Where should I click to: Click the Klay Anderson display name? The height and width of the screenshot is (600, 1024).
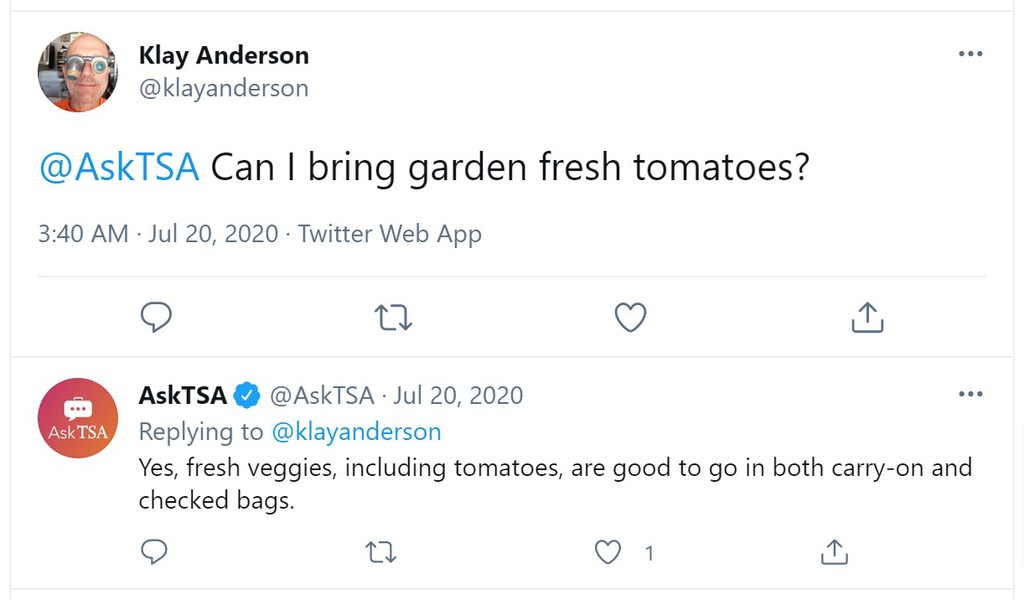223,55
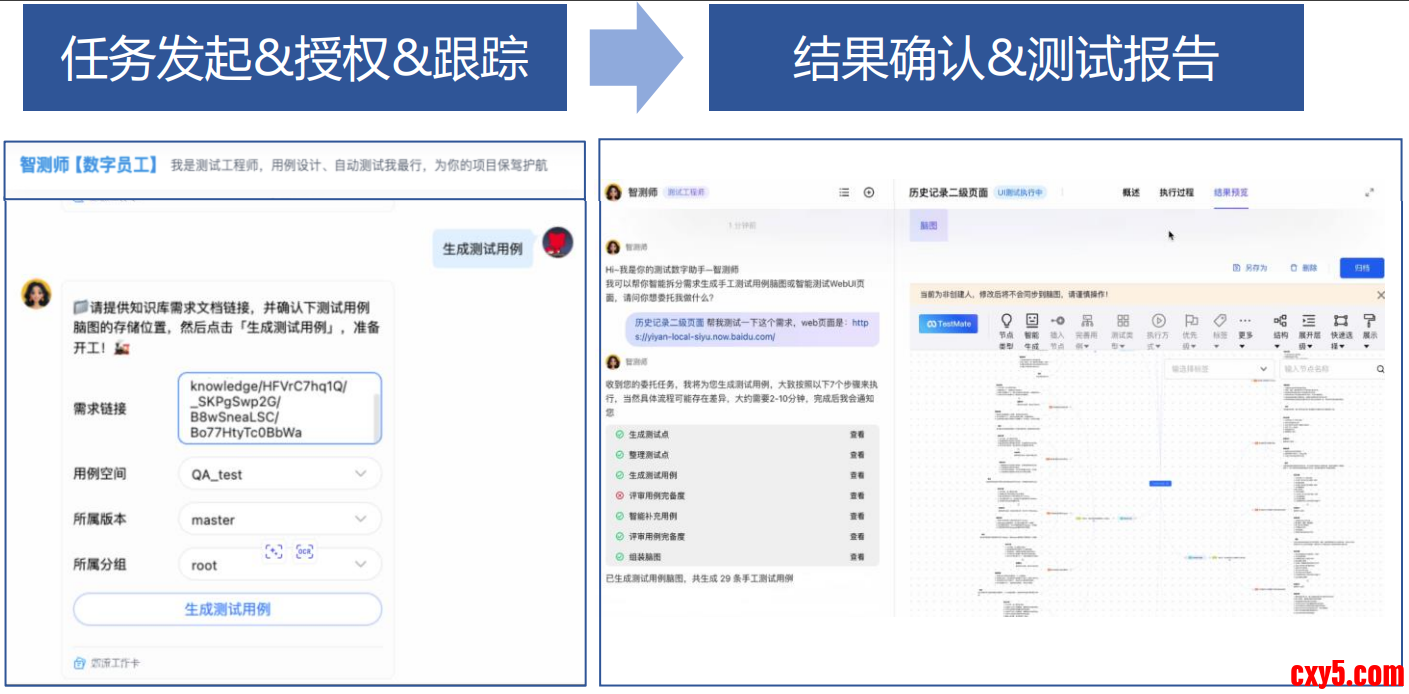Click the TestMate logo button
The image size is (1409, 694).
pos(948,324)
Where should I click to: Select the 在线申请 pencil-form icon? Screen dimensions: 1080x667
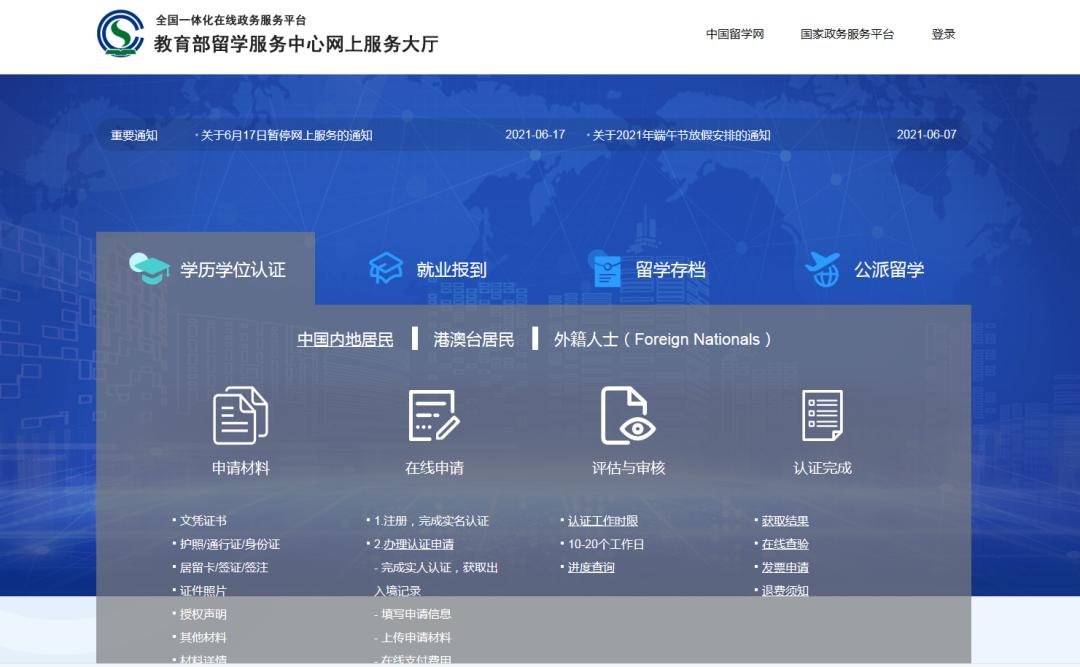(432, 418)
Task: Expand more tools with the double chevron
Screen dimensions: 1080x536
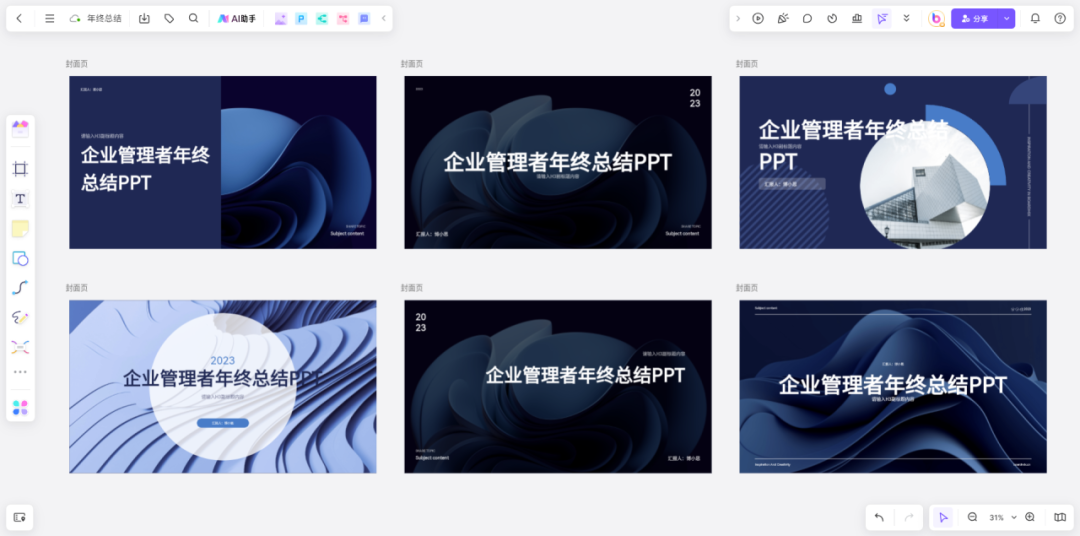Action: (906, 18)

→ **EXERCISE DIRECTIONS**
Please copy every entry exactly, without the pictures.

→ **ANSWER AREA**
Where should I click to: Click the Klay Anderson display name? The height and width of the screenshot is (600, 1024).
223,55
Click the TestMate logo button
The image size is (1409, 694).
pos(948,324)
Where should I click to: Select the 在线申请 pencil-form icon? Screen dimensions: 1080x667
(432, 418)
Task: Expand more tools with the double chevron
Screen dimensions: 1080x536
Action: (906, 18)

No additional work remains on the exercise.